Lawmakers this May passed the measure as part of a larger Omnibus Jobs and Economic Development bill. (Certain provisions in the wage theft portion of the bill went into effect July 1.)
Broadly speaking, Minnesota’s new wage theft law:
- Makes it a felony to intentionally commit wage theft if the total is over $1,000
- Creates more detailed recordkeeping and notice requirements
- Adds funding for state inspection and enforcement of possible wage theft
There are serious penalties for employers who violate Minnesota’s new law. If the wage theft exceeds $35,000, the maximum penalty is $100,000 and/or up to 20 years in prison.
There are many forms of wage theft, including: overtime and “off-the-clock” violations, minimum wage violations, not paying workers the difference between their tips and the legal minimum wage, misclassifying employees and more.
Wage Theft and Employers
While not unique to Minnesota, the expanded recordkeeping requirements under the new wage theft law are stringent for employers.
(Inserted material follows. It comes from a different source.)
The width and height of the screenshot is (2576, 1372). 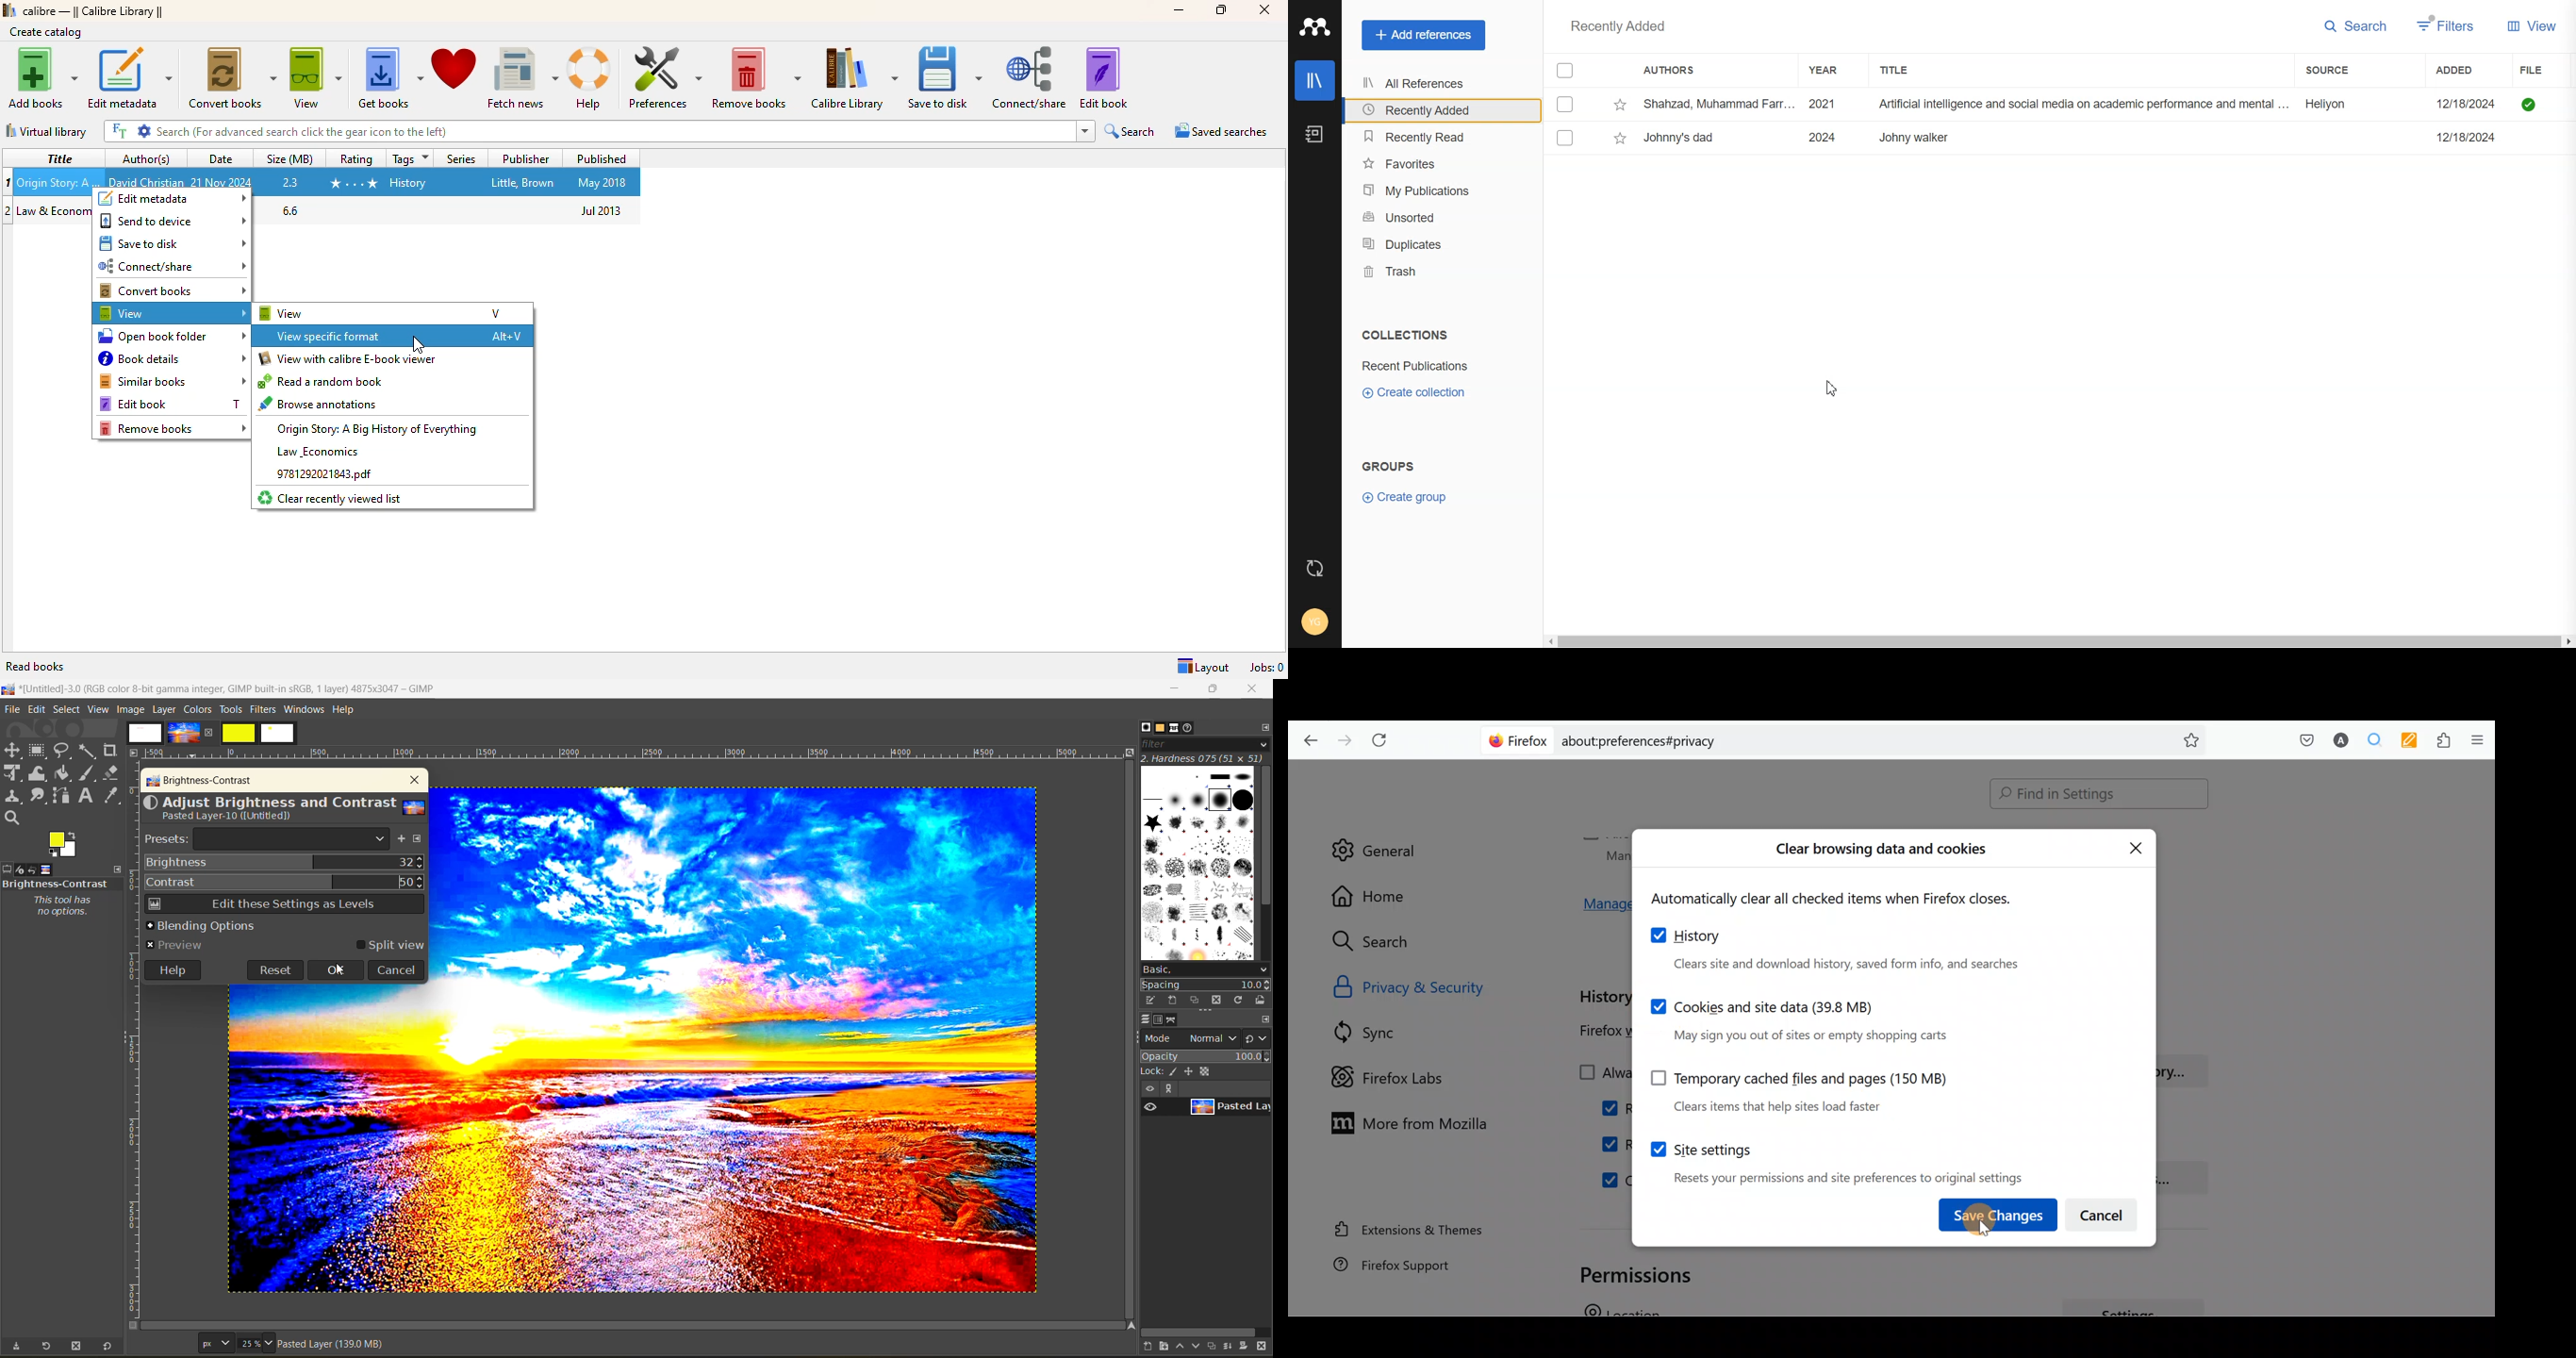 I want to click on search, so click(x=614, y=131).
When workers start their employment, the employer must provide, among other information:
- Employee’s employment status and whether an employee is exempt from minimum wage, overtime and other state wage and hour laws, and on what basis
- Number of days in the employee’s pay period and the regularly scheduled payday
- Date the employee will receive the first payment of wages earned
- Employee’s rate or rates of pay and the basis if it, including whether the employee is paid by the hour, shift, day, week, salary, commission, etc.
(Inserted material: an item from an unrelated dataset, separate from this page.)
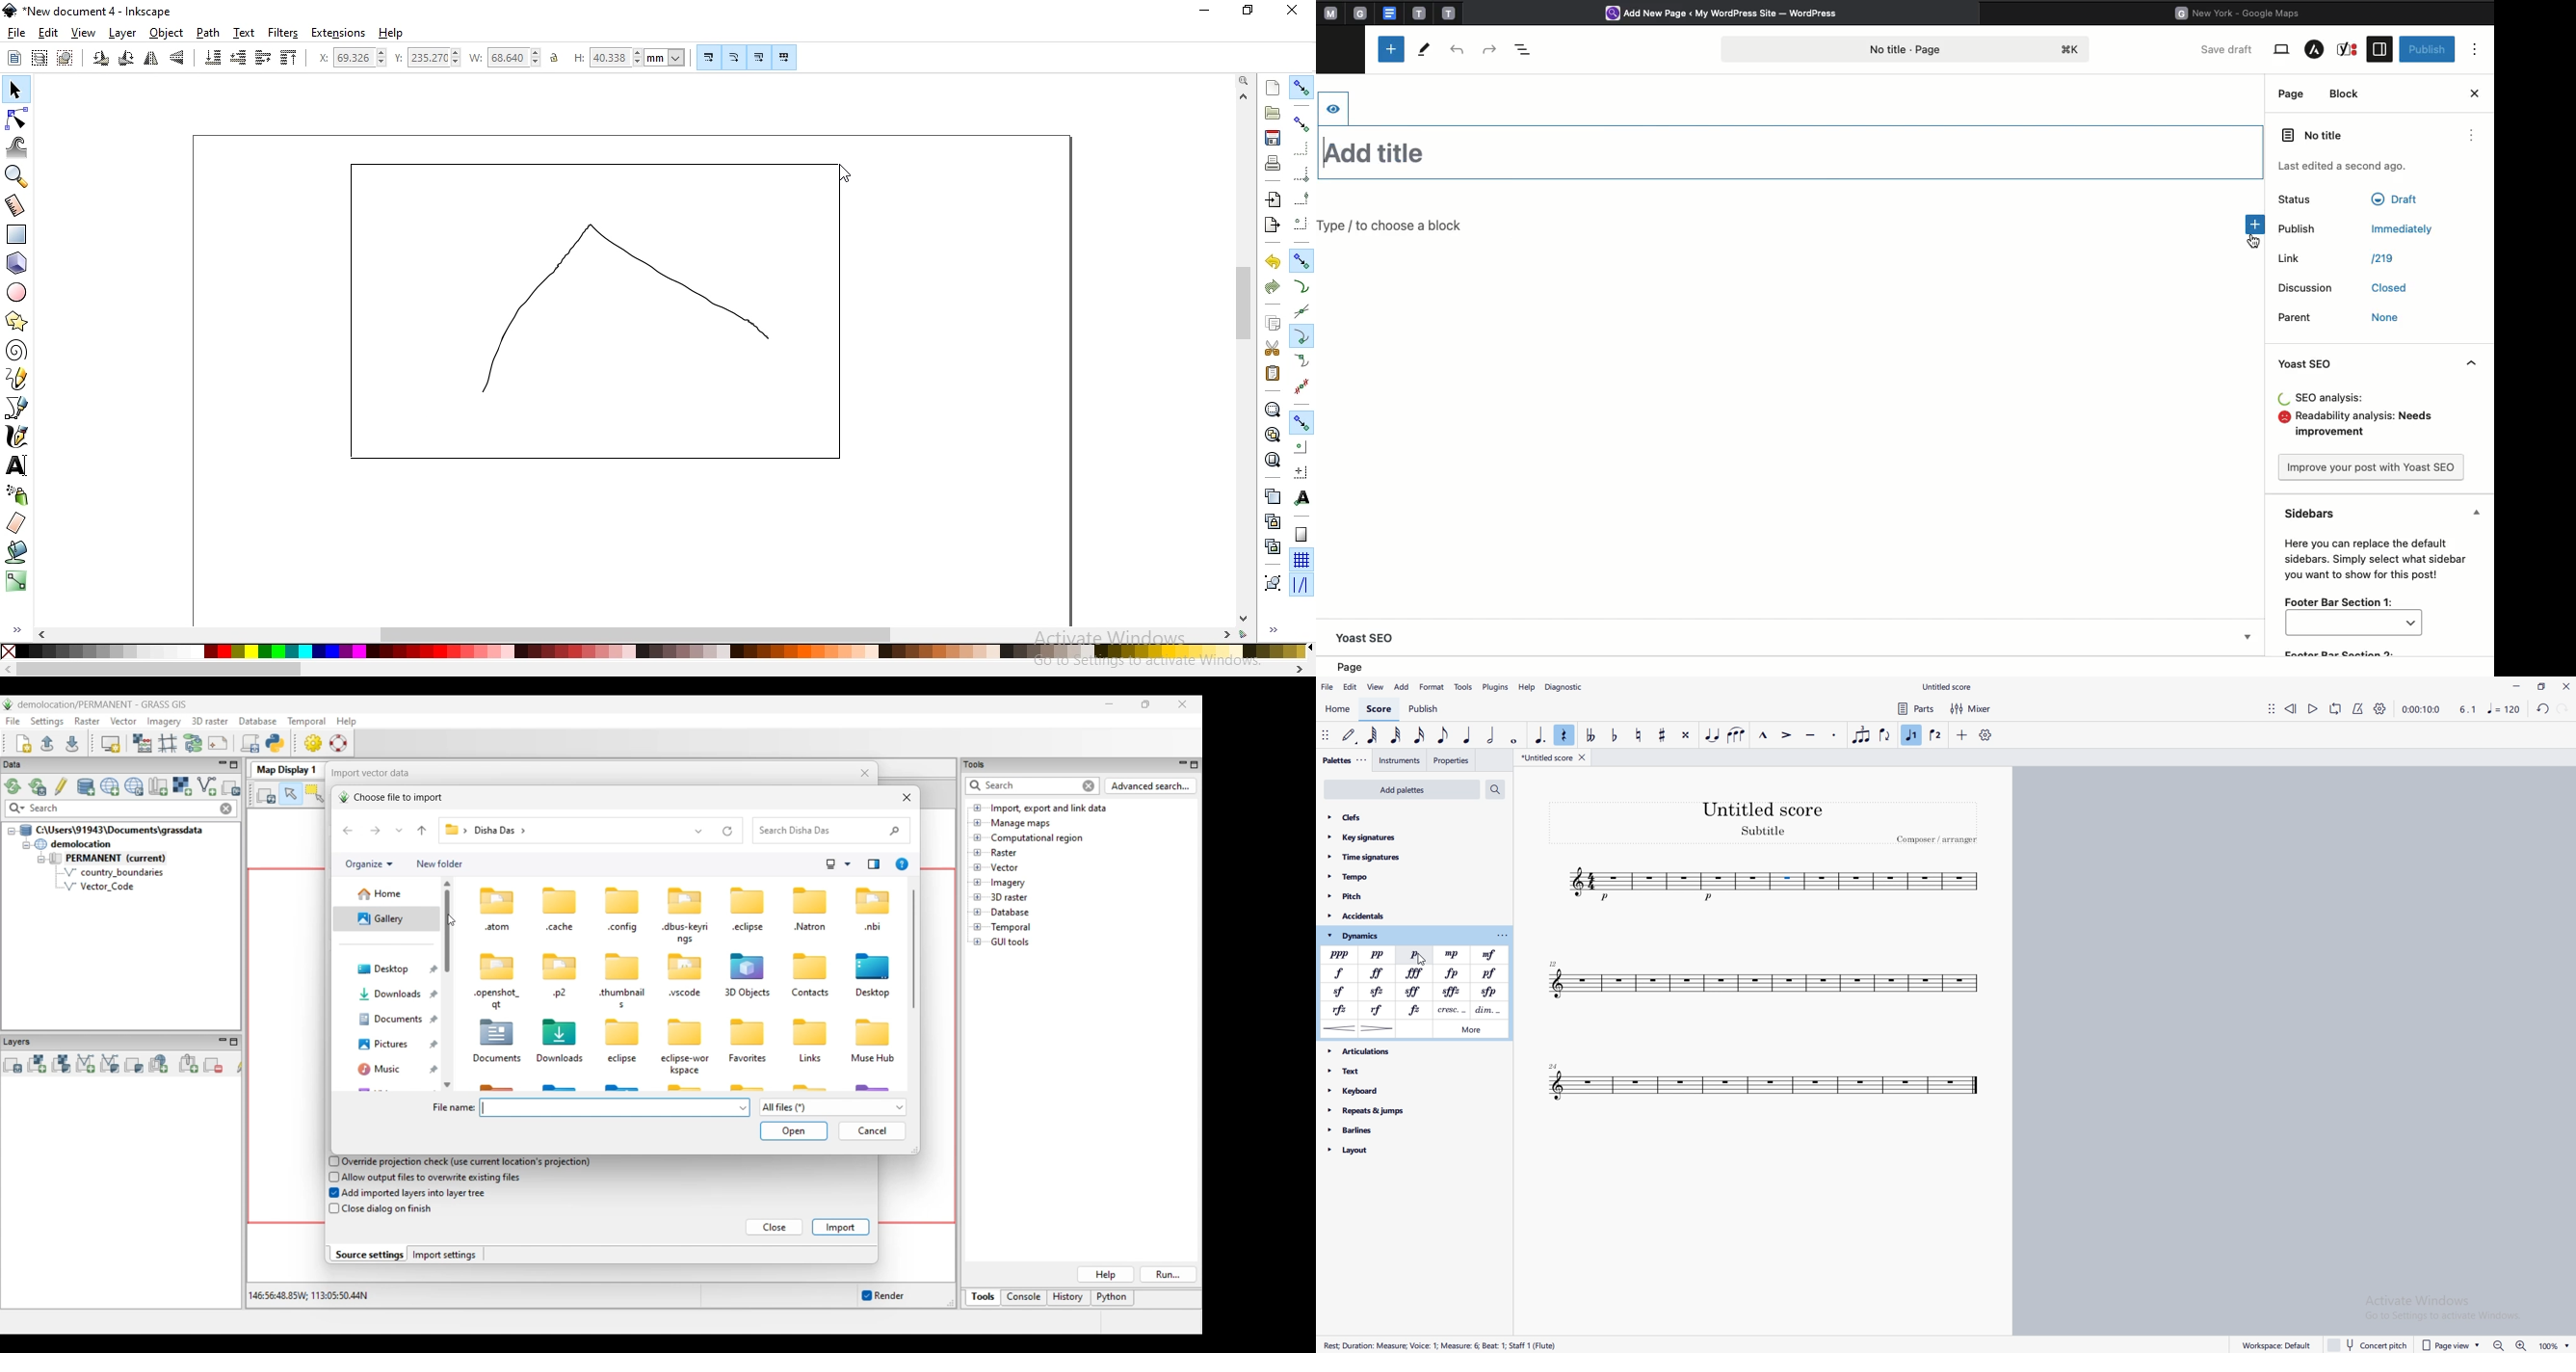  What do you see at coordinates (2343, 288) in the screenshot?
I see `Discussion` at bounding box center [2343, 288].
The impacts of the legislation are already being felt. Just days after portions of the bill went into effect, construction workers in Rochester, Minn., alleged a firm withheld wages on a $40 million city project in 2018.
Find more detailed information on the Minnesota Department of Labor and Industry website.
Wage Theft Happens
As Minnesota gives state departments more power to investigate and punish wage theft, there have been a growing list of laws nationwide aimed at helping workers recoup unpaid earnings.
Wage theft may not garner the headlines of minimum wage, for example, but it is more common than one might imagine. According to a 2017 Economic Policy Institute report, in the 10 most populous states, underpayment of wages is more than $8 billion annually. Also, 17 percent of minimum wage workers, 2.4 million in those 10 states, report being paid less than applicable minimum wage, according to the study.
Yet wage theft extends beyond minimum wage workers. Good Jobs First, a nonprofit Washington, D.C.-based policy resource center, said in a 2018 report that large corporations have paid out billions to resolve wage theft suits, including many white-collar jobs.
Related: 5 Things You Didn’t Know About Wage Theft
Wage Theft Laws
Employment laws continue to grow and change across the country. Wage theft protections are, of course, among them.
At least 10 states now allow workers to put a lien on an employer’s property in connecting with a wage claim, with New York closing in on its own bill. Meanwhile, Colorado this year made wage theft a felony if the amount is more than $2,000.
Combating wage theft (intentional or otherwise) is just part of the compliance matrix for HR and payroll teams. And Minnesota’s new law is good example of the complexities — and seriousness — of navigating this ever-changing landscape.